Now, enter the x values in L1 & the corresponding probabilities in L2.  

This will give you   m = .75  and   s = .68.

~Round-off rule:  One should only round-off at the end of a calculation, since, if you don’t, your answers will be far off in many cases.

~At the end, we usually round-off our answers to one more place than the original data for x. Hence, m= .8 and s = .7 would be fine here.

~Unusual results:  Recall, more than 2 standard deviations on either side of the mean is a guideline. This is know as the range rule of thumb.

~Note:  In the example we just covered, x=3 (3 defective bulbs when sampling 3) is unusual to get.
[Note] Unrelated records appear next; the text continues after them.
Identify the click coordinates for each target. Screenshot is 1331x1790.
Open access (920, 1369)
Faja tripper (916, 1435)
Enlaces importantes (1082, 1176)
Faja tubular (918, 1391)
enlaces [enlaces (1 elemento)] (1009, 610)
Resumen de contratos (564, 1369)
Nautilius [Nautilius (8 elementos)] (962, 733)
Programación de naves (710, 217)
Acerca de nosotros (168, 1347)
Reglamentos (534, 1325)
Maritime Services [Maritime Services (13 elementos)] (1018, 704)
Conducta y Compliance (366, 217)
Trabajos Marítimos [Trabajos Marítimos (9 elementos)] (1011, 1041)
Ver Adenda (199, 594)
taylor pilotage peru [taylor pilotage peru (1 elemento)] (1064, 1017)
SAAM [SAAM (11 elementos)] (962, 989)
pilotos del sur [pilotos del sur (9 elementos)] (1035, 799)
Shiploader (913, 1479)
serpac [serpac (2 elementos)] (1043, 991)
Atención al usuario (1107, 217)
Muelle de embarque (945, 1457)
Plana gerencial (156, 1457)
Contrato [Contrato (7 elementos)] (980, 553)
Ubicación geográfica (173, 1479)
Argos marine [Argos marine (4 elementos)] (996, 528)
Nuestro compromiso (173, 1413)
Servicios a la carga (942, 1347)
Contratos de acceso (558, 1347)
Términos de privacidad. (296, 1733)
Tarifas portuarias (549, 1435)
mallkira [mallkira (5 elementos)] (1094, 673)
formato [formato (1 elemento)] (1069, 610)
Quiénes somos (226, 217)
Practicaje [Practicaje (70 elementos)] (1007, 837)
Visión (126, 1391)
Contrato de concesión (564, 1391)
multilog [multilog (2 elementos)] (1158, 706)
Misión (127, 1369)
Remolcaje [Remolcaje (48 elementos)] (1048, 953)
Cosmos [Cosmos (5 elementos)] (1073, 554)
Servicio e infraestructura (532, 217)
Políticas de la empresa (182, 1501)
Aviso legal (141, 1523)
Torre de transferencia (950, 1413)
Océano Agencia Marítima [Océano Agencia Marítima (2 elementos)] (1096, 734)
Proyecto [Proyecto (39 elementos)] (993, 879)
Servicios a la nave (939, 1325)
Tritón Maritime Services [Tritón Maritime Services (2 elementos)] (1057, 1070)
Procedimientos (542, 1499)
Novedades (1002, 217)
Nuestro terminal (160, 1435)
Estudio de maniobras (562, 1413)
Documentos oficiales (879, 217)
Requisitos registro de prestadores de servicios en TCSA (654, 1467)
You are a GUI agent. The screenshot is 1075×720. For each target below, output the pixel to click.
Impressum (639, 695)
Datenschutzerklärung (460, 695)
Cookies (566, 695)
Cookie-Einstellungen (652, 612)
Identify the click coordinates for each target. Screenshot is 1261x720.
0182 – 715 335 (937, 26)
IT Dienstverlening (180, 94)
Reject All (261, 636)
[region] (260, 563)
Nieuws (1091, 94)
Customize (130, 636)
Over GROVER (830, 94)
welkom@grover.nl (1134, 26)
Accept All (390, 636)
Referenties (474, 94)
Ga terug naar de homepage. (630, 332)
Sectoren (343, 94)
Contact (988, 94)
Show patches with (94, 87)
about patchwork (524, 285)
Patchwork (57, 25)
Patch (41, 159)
~Using probabilities to test for unusual results: Be careful here, low probabilities do not necessarily mean results are unusual.

~Ex: a coin is flipped 1000 times. The # of heads observed was 501, however, P(exactly 501 heads in 1000 ) is approx. .03.(will do later)

~Note: Better to say  at least 501 heads. That probability is roughly .49 (will do later)

~Note: So, keep this in mind, when using a probability to determine whether or not an event is unusual. Generally speaking, when
probabilities come out .05 or less for an event, we usually conclude that the event is unusual (taking into account the situation  described)

~Expected value:  Also called Mathematical expectation, or Theoretical mean or Theoretical return.    (Symbolized by E)

~Let x₁,x₂,..., x_k  be outcomes with probabilities of P(x₁), P(x₂), ..., P(x_k), then E=x₁P(x₁)+x₂P(x₂)+...+x_kP(x_k)= ∑xP(x)=m

~Note:  So, the expected value is just the mean of the probability distribution.

~Ex:  You roll a die. If a 1 appears, you are paid $5, if a 2 appears, you must pay $7, if a 3 appears, you  collect $3, if a 4 appears, you
collect $10, if a 5 appears, you must pay $5, if a 6 appears, you collect $2. What is the expected value? Would you  pay $2 to play?

Ans:  $1.33, NO

~Binomial Probability distributions: There is a 2 outcome category (yes, no),(girl, boy),(success, failure), & so on.

~Note: Must meet all of the following: 1) n=# of trials is fixed, 2) each trial is independent of the others, 3) probabilities stay the same for each

~Binomial Probability formula:  Let r=# of successes, p=probability of a success, q= probability of a failure. (note that q=1-p)

Then, P( r ) = nCr (p)^r( q )^(n-r).

~Ex: If the probability of a girl baby born is .6, find the probability of a family of 6 having 4 girls.

~Let having a girl be a success, then  P(4)= 6C4 (.6)⁴(.4)²= .31104.  
TI-83 will get it for us: 2nd, VARS, binompdr(, insert n,p,r, Enter.
                                                                                                                                          
~Note: These types of problems are called Bernoulli trials.  
(technically, a Bernoulli trial consists a single success or failure, indicated by a 0 & 1, along with their probabilities)
       Also, nCr is denoted as  (      ) , where n & r are  
      written in a column (where r is under n), in many textbooks.